Task objective:
Copy the records exactly, beginning with the line that contains "Open Справка help mode icon" and continuing through the end of the records.

The input:
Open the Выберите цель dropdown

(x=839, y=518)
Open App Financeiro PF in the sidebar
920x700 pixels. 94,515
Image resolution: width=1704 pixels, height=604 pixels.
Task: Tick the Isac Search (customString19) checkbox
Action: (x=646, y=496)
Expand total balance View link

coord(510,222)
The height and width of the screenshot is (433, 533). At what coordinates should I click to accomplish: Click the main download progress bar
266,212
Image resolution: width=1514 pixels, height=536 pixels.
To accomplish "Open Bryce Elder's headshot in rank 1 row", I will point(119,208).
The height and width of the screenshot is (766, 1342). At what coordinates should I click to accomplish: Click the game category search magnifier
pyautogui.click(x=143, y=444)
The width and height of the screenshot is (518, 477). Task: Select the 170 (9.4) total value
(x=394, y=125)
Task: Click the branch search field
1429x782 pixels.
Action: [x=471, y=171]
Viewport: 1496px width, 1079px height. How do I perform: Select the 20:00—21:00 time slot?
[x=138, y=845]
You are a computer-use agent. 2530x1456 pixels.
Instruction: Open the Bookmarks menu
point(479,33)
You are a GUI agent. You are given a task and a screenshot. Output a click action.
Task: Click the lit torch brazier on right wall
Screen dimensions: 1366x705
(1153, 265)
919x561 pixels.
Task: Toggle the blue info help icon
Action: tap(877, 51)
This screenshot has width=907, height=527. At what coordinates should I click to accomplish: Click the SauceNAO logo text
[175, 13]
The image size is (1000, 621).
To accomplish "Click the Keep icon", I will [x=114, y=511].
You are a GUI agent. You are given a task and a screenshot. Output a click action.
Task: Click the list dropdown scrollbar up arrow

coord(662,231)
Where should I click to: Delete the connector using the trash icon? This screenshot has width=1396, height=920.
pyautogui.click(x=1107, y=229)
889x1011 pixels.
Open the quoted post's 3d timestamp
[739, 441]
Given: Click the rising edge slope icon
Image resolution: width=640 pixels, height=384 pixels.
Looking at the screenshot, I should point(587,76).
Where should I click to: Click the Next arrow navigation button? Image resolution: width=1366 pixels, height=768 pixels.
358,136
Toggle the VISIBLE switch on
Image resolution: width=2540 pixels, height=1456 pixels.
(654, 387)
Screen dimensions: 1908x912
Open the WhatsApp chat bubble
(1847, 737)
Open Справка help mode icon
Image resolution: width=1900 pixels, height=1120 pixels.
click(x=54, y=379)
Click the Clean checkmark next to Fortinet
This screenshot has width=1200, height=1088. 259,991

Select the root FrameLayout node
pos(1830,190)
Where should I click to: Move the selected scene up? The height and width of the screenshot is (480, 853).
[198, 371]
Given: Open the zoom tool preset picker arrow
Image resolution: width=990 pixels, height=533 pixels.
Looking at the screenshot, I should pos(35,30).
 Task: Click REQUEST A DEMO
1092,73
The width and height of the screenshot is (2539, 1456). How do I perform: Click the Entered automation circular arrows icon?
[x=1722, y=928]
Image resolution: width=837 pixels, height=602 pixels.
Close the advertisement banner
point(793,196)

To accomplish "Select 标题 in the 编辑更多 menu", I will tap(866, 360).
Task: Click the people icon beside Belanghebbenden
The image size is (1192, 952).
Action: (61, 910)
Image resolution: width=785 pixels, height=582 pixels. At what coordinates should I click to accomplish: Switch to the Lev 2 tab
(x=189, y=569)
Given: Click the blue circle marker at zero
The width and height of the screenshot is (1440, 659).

Result for this exercise:
Open Справка help mode icon
Image resolution: width=1900 pixels, height=1120 pixels.
click(x=54, y=379)
Click the Clean checkmark next to Fortinet
This screenshot has width=1200, height=1088. 259,991

Select the root FrameLayout node
pos(1830,190)
Where should I click to: Move the selected scene up? The height and width of the screenshot is (480, 853).
[198, 371]
Given: Open the zoom tool preset picker arrow
Image resolution: width=990 pixels, height=533 pixels.
Looking at the screenshot, I should pos(35,30).
 Task: Click REQUEST A DEMO
1092,73
The width and height of the screenshot is (2539, 1456). How do I perform: Click the Entered automation circular arrows icon?
[x=1722, y=928]
Image resolution: width=837 pixels, height=602 pixels.
Close the advertisement banner
point(793,196)

To accomplish "Select 标题 in the 编辑更多 menu", I will tap(866, 360).
Task: Click the people icon beside Belanghebbenden
The image size is (1192, 952).
Action: (61, 910)
Image resolution: width=785 pixels, height=582 pixels. At what coordinates should I click to accomplish: Switch to the Lev 2 tab
(x=189, y=569)
Given: Click the blue circle marker at zero
The width and height of the screenshot is (1440, 659).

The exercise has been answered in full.